The urinary tract is highly innervated by autonomic nerves which are essential in urinary tract development, the production of growth factors, and the control of homeostasis. These neural signals may become dysregulated in several genitourinary (GU) disease states, both benign and malignant. Accordingly, the autonomic nervous system is a therapeutic target for several genitourinary pathologies including cancer, voiding dysfunction, and obstructing nephrolithiasis. Adrenergic receptors (adrenoceptors) are G-Protein coupled-receptors that are distributed throughout the body. The major function of alpha 1-adrenoceptors is signaling smooth muscle contractions through GPCR and intracellular calcium influx.
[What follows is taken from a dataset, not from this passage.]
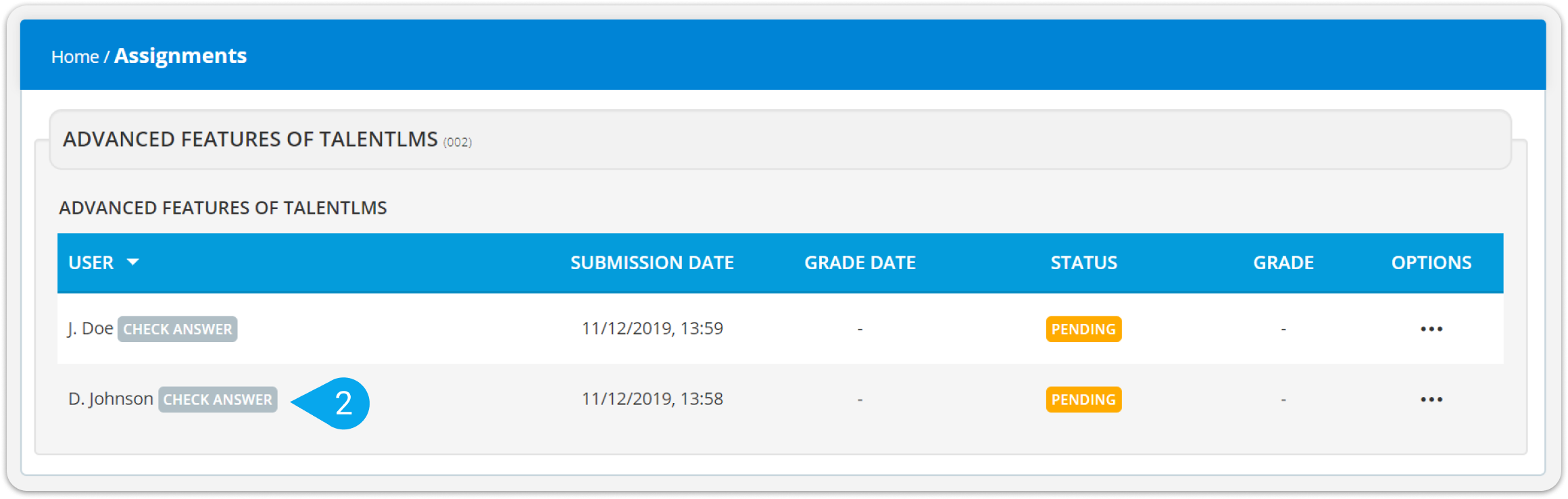The width and height of the screenshot is (1568, 499).
Task: Sort by GRADE DATE column header
Action: [x=860, y=262]
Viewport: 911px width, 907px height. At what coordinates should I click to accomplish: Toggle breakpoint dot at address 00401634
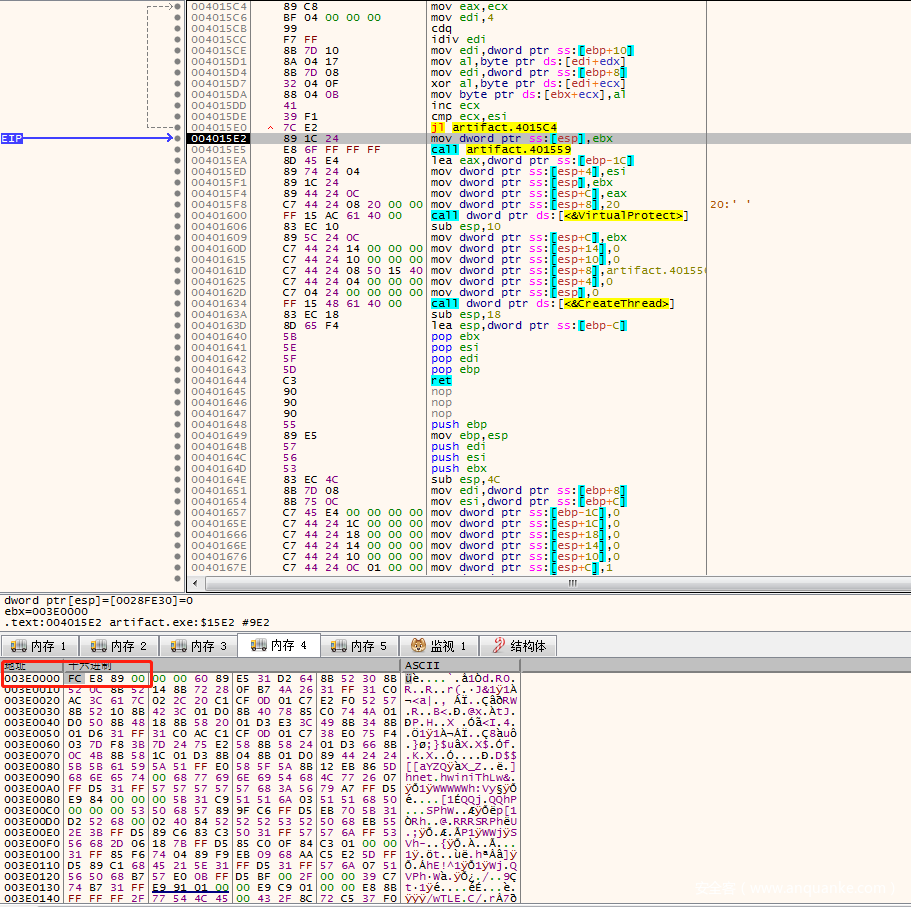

Pharmacologic intervention of alpha-and beta-adrenoceptors is routinely and successfully implemented in the treatment of benign urologic illnesses, through the use of alpha-adrenoceptor antagonists. Furthermore, cell-based evidence recently established the antitumor effect of alpha 1-adrenoceptor antagonists in prostate, bladder and renal tumors by reducing neovascularity and impairing growth within the tumor microenvironment via regulation of the phenotypic epithelial-mesenchymal transition (EMT). There has been a significant focus on repurposing the routinely used, Food and Drug Administration-approved alpha 1-adrenoceptor antagonists to inhibit GU tumor growth and angiogenesis in patients with advanced prostate, bladder, and renal cancer. In this review we discuss the current evidence on (a) the signaling events of the autonomic nervous system mediated by its cognate alpha- and beta-adrenoceptors in regulating the phenotypic landscape (EMT) of genitourinary organs; and (b) the therapeutic significance of targeting this signaling pathway in benign and malignant urologic disease.